Eden Medina is Associate Professor
of Informatics and Computing, Adjunct Associate Professor
of History, and Director of the Rob Kling Center for Social Informatics at Indiana University, Bloomington. Her research and teaching address the social and ethical dimensions of our increasingly data-driven world, including the relationship of technology to human rights and free
expression, how data inform state action, the relationship of political innovation and technological innovation, and the ways that human and political values shape technological design.
She is the author of the prizewinning book Cybernetic Revolutionaries: Technology and Politics in Allende's Chile and the co-editor of Beyond Imported Magic: Essays on Science, Technology and Society in Latin America. She has also published on topics as diverse as computer science
education, the making of global corporate culture, crisis communication and infrastructure during natural disasters, big data and algorithmic regulation, free and open source software, the history and social study of technology, science and technology in Latin America, and the relationship of technology and politics.

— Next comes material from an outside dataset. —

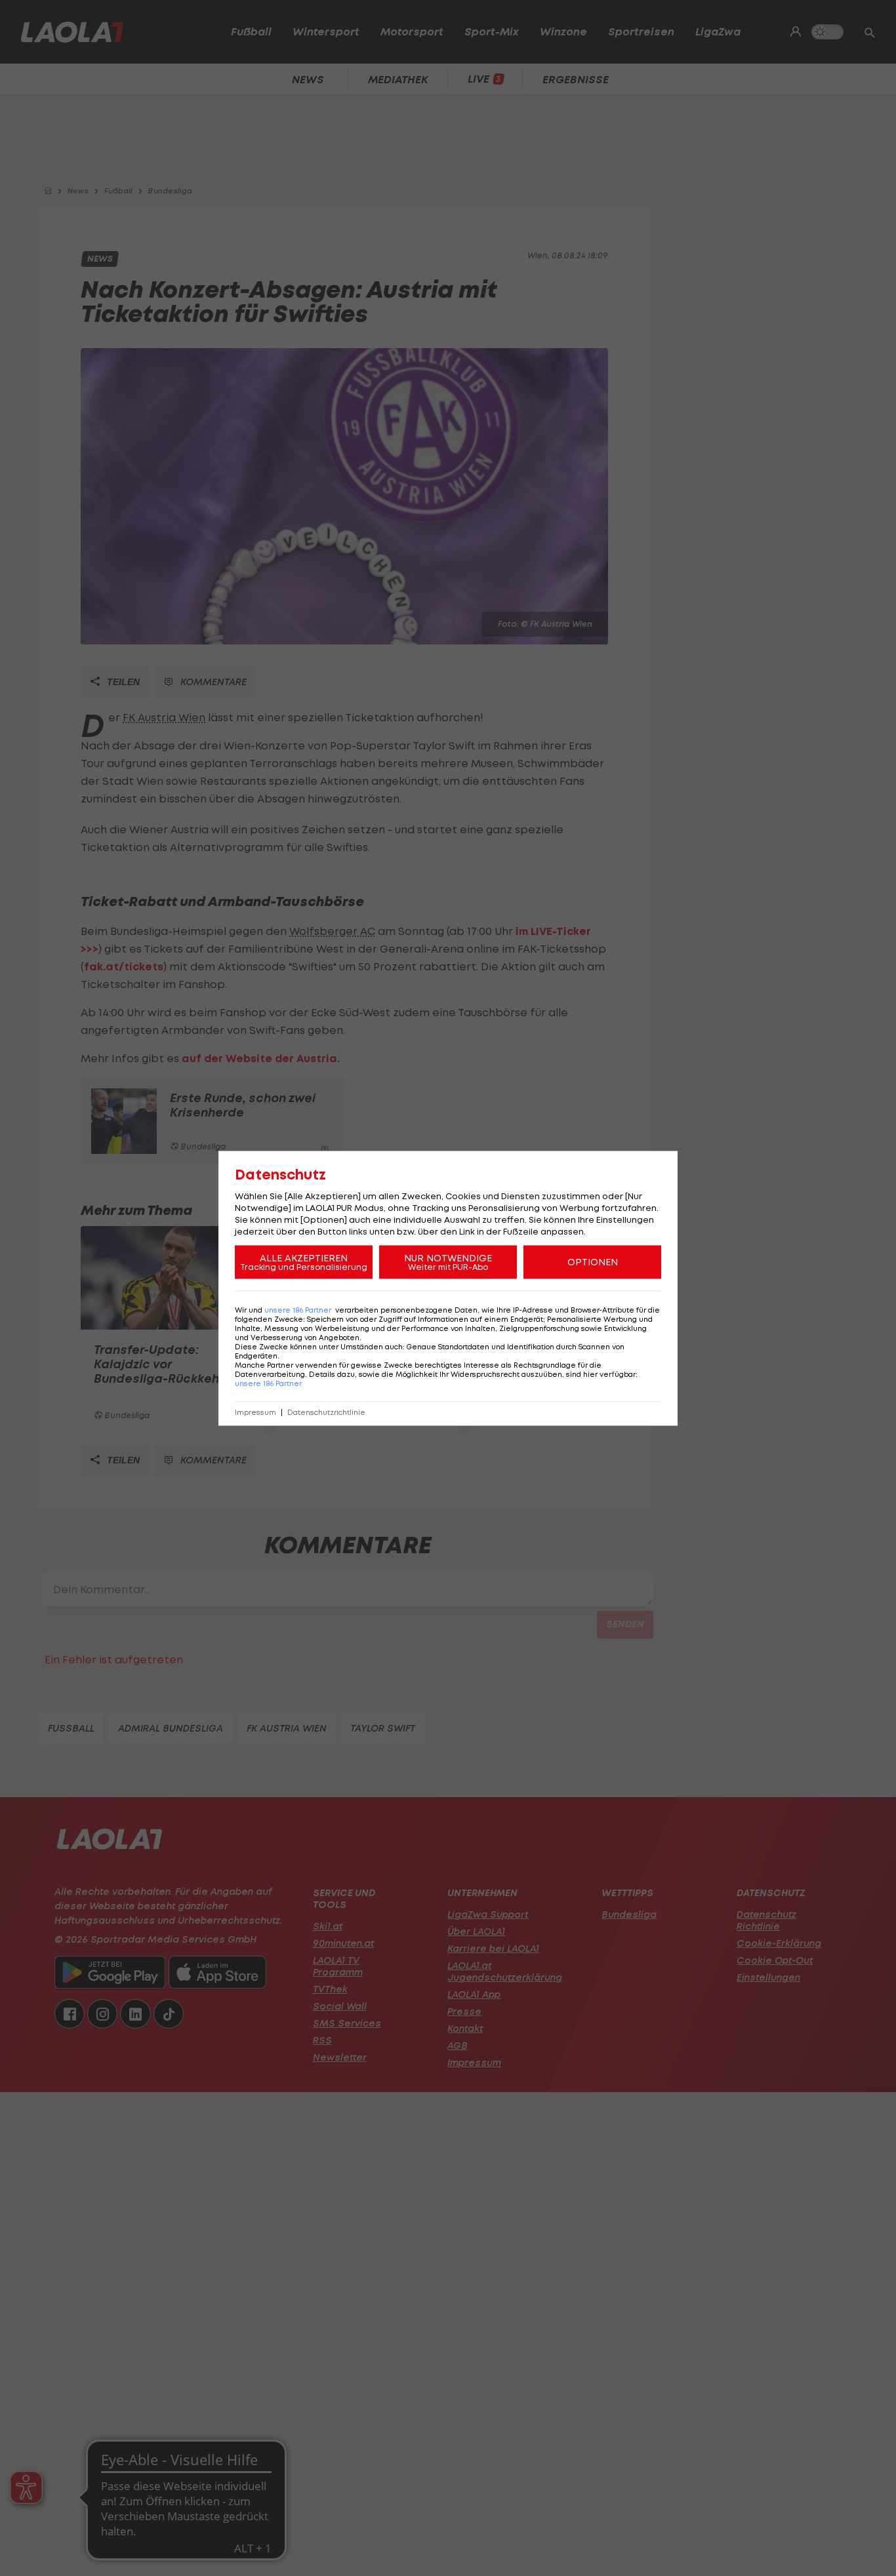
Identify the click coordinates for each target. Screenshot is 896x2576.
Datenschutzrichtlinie (326, 1412)
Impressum (255, 1412)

Medina is a Fulbright Senior Specialist in Engineering Eduction. She received her Ph.D. from MIT in the History and Social Study of Science and Technology. She also holds a degree in Electrical Engineering from Princeton University and a Master in Studies of Law from Yale Law School.

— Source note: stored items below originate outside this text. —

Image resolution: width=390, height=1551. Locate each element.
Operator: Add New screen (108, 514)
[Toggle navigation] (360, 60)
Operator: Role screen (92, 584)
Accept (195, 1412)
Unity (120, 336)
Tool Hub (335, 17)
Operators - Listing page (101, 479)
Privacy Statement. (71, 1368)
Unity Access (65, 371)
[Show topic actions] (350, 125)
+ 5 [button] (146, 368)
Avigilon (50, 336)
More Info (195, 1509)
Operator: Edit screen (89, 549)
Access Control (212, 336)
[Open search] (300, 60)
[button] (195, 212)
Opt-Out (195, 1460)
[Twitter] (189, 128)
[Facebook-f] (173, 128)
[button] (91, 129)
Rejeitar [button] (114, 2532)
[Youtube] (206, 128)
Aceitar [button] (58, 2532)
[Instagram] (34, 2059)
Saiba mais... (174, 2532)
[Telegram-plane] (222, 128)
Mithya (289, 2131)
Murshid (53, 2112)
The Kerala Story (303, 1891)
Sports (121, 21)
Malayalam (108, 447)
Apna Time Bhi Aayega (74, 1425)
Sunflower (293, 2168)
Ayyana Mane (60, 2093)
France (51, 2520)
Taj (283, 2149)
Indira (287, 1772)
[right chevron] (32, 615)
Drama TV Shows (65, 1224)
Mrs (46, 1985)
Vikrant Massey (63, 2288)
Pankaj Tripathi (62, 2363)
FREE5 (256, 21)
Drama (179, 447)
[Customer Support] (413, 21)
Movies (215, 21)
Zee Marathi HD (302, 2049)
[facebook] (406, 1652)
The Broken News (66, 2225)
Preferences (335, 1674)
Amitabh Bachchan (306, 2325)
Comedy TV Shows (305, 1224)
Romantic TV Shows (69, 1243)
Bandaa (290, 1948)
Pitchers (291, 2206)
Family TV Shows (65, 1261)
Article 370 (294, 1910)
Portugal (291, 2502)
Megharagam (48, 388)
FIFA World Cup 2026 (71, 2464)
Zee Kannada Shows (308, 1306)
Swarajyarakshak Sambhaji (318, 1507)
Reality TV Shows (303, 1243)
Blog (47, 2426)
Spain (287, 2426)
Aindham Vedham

At Indiana University, she teaches courses in
social informatics, information ethics, technology and the First Amendment, geographies of technology, history of technology, and the social studies of science and technology.

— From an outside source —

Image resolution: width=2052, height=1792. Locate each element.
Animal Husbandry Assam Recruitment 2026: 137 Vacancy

Medina has received grants and fellowships from the
Social Science Research Council and the American Council
for Learned Societies, the National Science Foundation,
the Charles Babbage Institute, and the Dibner Institute
for the History of Science and Technology. She is also the recipient of the IEEE Life Members' Prize in Electrical History, the Outstanding Junior Faculty Award from Indiana University, Bloomington, two Scholar's Awards from the National Science Foundation, and a New Directions Grant from the Mellon Foundation.